§ What this task involves: Could you give the data below again, exactly and completely?

§ Saved entries:
☆ ☆ ☆
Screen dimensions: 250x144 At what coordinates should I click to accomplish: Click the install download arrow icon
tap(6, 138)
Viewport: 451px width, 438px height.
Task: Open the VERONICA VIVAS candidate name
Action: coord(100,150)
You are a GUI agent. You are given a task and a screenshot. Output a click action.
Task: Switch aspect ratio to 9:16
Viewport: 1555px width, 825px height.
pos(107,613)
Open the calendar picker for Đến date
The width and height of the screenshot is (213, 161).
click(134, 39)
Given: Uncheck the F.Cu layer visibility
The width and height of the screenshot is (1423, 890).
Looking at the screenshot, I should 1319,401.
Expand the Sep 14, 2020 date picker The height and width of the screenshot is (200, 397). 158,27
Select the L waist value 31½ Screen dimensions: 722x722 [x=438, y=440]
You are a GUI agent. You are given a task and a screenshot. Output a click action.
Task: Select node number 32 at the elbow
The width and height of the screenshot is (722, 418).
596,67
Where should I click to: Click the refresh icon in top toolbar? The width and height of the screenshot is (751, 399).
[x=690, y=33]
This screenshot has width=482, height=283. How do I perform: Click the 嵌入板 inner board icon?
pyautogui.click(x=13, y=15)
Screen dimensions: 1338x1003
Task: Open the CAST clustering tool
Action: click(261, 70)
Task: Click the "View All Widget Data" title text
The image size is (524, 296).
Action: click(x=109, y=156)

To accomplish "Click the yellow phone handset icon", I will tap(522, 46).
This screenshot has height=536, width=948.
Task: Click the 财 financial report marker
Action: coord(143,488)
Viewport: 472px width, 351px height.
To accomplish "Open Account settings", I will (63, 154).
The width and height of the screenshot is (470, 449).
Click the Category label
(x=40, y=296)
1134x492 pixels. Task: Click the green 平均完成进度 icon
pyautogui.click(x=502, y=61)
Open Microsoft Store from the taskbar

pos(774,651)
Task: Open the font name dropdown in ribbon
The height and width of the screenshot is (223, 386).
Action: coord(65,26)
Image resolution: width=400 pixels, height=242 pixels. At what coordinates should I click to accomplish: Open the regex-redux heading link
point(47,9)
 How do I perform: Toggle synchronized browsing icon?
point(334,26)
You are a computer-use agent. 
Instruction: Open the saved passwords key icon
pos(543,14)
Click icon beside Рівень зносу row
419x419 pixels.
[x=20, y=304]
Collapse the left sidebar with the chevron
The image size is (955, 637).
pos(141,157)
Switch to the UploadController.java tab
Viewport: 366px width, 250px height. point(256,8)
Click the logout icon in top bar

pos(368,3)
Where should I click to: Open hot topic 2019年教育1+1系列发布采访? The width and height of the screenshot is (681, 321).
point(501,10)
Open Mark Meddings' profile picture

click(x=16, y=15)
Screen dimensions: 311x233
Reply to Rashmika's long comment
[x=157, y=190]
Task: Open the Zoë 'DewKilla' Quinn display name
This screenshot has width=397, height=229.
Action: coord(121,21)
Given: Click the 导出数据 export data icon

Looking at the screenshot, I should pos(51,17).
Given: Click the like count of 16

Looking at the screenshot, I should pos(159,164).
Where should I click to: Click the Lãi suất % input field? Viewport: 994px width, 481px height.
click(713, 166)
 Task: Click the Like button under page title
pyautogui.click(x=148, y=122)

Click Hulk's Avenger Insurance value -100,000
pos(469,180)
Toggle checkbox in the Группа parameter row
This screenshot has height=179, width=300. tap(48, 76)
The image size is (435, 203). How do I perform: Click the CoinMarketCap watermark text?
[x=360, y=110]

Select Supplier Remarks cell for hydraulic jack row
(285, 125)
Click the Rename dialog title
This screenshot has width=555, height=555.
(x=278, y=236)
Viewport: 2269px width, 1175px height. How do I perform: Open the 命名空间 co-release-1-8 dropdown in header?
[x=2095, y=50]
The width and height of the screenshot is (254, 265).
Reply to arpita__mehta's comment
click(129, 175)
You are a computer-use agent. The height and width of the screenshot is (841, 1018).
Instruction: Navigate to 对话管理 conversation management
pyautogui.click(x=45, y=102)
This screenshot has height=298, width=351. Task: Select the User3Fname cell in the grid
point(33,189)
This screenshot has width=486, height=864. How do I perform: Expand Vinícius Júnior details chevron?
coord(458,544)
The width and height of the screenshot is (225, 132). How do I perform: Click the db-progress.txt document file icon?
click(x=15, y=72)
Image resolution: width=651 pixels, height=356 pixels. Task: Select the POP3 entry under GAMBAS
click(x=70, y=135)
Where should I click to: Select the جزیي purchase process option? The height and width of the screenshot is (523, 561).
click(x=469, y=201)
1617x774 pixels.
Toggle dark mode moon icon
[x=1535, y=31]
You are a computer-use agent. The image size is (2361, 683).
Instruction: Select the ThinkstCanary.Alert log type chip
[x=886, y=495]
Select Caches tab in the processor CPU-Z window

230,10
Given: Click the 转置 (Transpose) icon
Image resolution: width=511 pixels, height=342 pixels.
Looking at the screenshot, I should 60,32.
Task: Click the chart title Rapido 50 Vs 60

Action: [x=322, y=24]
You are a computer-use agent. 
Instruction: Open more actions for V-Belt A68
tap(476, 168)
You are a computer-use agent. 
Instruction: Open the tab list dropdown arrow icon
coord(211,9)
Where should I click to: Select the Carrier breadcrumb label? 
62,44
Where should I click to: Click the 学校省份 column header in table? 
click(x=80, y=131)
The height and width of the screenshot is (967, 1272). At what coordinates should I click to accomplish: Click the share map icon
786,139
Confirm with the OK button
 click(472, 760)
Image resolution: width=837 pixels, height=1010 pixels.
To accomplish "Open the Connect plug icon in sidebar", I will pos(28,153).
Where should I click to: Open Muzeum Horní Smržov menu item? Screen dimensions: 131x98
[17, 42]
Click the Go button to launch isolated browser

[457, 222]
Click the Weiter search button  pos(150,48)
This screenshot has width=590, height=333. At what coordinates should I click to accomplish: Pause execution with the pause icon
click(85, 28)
☆ ☆ ☆
§ Reply:
Screen dimensions: 250x144 At what coordinates should I click to accomplish: Click the install download arrow icon
tap(6, 138)
Viewport: 451px width, 438px height.
Task: Open the VERONICA VIVAS candidate name
Action: coord(100,150)
You are a GUI agent. You are given a task and a screenshot. Output a click action.
Task: Switch aspect ratio to 9:16
Viewport: 1555px width, 825px height.
pos(107,613)
Open the calendar picker for Đến date
The width and height of the screenshot is (213, 161).
click(134, 39)
Given: Uncheck the F.Cu layer visibility
The width and height of the screenshot is (1423, 890).
Looking at the screenshot, I should 1319,401.
Expand the Sep 14, 2020 date picker The height and width of the screenshot is (200, 397). 158,27
Select the L waist value 31½ Screen dimensions: 722x722 [x=438, y=440]
You are a GUI agent. You are given a task and a screenshot. Output a click action.
Task: Select node number 32 at the elbow
The width and height of the screenshot is (722, 418).
596,67
Where should I click to: Click the refresh icon in top toolbar? The width and height of the screenshot is (751, 399).
[x=690, y=33]
This screenshot has width=482, height=283. How do I perform: Click the 嵌入板 inner board icon?
pyautogui.click(x=13, y=15)
Screen dimensions: 1338x1003
Task: Open the CAST clustering tool
Action: click(261, 70)
Task: Click the "View All Widget Data" title text
The image size is (524, 296).
Action: click(x=109, y=156)

To accomplish "Click the yellow phone handset icon", I will tap(522, 46).
This screenshot has height=536, width=948.
Task: Click the 财 financial report marker
Action: coord(143,488)
Viewport: 472px width, 351px height.
To accomplish "Open Account settings", I will (63, 154).
The width and height of the screenshot is (470, 449).
Click the Category label
(x=40, y=296)
1134x492 pixels. Task: Click the green 平均完成进度 icon
pyautogui.click(x=502, y=61)
Open Microsoft Store from the taskbar

pos(774,651)
Task: Open the font name dropdown in ribbon
The height and width of the screenshot is (223, 386).
Action: coord(65,26)
Image resolution: width=400 pixels, height=242 pixels. At what coordinates should I click to accomplish: Open the regex-redux heading link
point(47,9)
 How do I perform: Toggle synchronized browsing icon?
point(334,26)
You are a computer-use agent. 
Instruction: Open the saved passwords key icon
pos(543,14)
Click icon beside Рівень зносу row
419x419 pixels.
[x=20, y=304]
Collapse the left sidebar with the chevron
The image size is (955, 637).
pos(141,157)
Switch to the UploadController.java tab
Viewport: 366px width, 250px height. point(256,8)
Click the logout icon in top bar

pos(368,3)
Where should I click to: Open hot topic 2019年教育1+1系列发布采访? The width and height of the screenshot is (681, 321).
point(501,10)
Open Mark Meddings' profile picture

click(x=16, y=15)
Screen dimensions: 311x233
Reply to Rashmika's long comment
[x=157, y=190]
Task: Open the Zoë 'DewKilla' Quinn display name
This screenshot has width=397, height=229.
Action: coord(121,21)
Given: Click the 导出数据 export data icon

Looking at the screenshot, I should pos(51,17).
Given: Click the like count of 16

Looking at the screenshot, I should pos(159,164).
Where should I click to: Click the Lãi suất % input field? Viewport: 994px width, 481px height.
click(713, 166)
 Task: Click the Like button under page title
pyautogui.click(x=148, y=122)

Click Hulk's Avenger Insurance value -100,000
pos(469,180)
Toggle checkbox in the Группа parameter row
This screenshot has height=179, width=300. tap(48, 76)
The image size is (435, 203). How do I perform: Click the CoinMarketCap watermark text?
[x=360, y=110]

Select Supplier Remarks cell for hydraulic jack row
(285, 125)
Click the Rename dialog title
This screenshot has width=555, height=555.
(x=278, y=236)
Viewport: 2269px width, 1175px height. How do I perform: Open the 命名空间 co-release-1-8 dropdown in header?
[x=2095, y=50]
The width and height of the screenshot is (254, 265).
Reply to arpita__mehta's comment
click(129, 175)
You are a computer-use agent. The height and width of the screenshot is (841, 1018).
Instruction: Navigate to 对话管理 conversation management
pyautogui.click(x=45, y=102)
This screenshot has height=298, width=351. Task: Select the User3Fname cell in the grid
point(33,189)
This screenshot has width=486, height=864. How do I perform: Expand Vinícius Júnior details chevron?
coord(458,544)
The width and height of the screenshot is (225, 132). How do I perform: Click the db-progress.txt document file icon?
click(x=15, y=72)
Image resolution: width=651 pixels, height=356 pixels. Task: Select the POP3 entry under GAMBAS
click(x=70, y=135)
Where should I click to: Select the جزیي purchase process option? The height and width of the screenshot is (523, 561).
click(x=469, y=201)
1617x774 pixels.
Toggle dark mode moon icon
[x=1535, y=31]
You are a computer-use agent. The image size is (2361, 683).
Instruction: Select the ThinkstCanary.Alert log type chip
[x=886, y=495]
Select Caches tab in the processor CPU-Z window

230,10
Given: Click the 转置 (Transpose) icon
Image resolution: width=511 pixels, height=342 pixels.
Looking at the screenshot, I should 60,32.
Task: Click the chart title Rapido 50 Vs 60

Action: [x=322, y=24]
You are a computer-use agent. 
Instruction: Open more actions for V-Belt A68
tap(476, 168)
You are a computer-use agent. 
Instruction: Open the tab list dropdown arrow icon
coord(211,9)
Where should I click to: Select the Carrier breadcrumb label? 
62,44
Where should I click to: Click the 学校省份 column header in table? 
click(x=80, y=131)
The height and width of the screenshot is (967, 1272). At what coordinates should I click to accomplish: Click the share map icon
786,139
Confirm with the OK button
 click(472, 760)
Image resolution: width=837 pixels, height=1010 pixels.
To accomplish "Open the Connect plug icon in sidebar", I will pos(28,153).
Where should I click to: Open Muzeum Horní Smržov menu item? Screen dimensions: 131x98
[17, 42]
Click the Go button to launch isolated browser

[457, 222]
Click the Weiter search button  pos(150,48)
This screenshot has width=590, height=333. At what coordinates should I click to accomplish: Pause execution with the pause icon
click(85, 28)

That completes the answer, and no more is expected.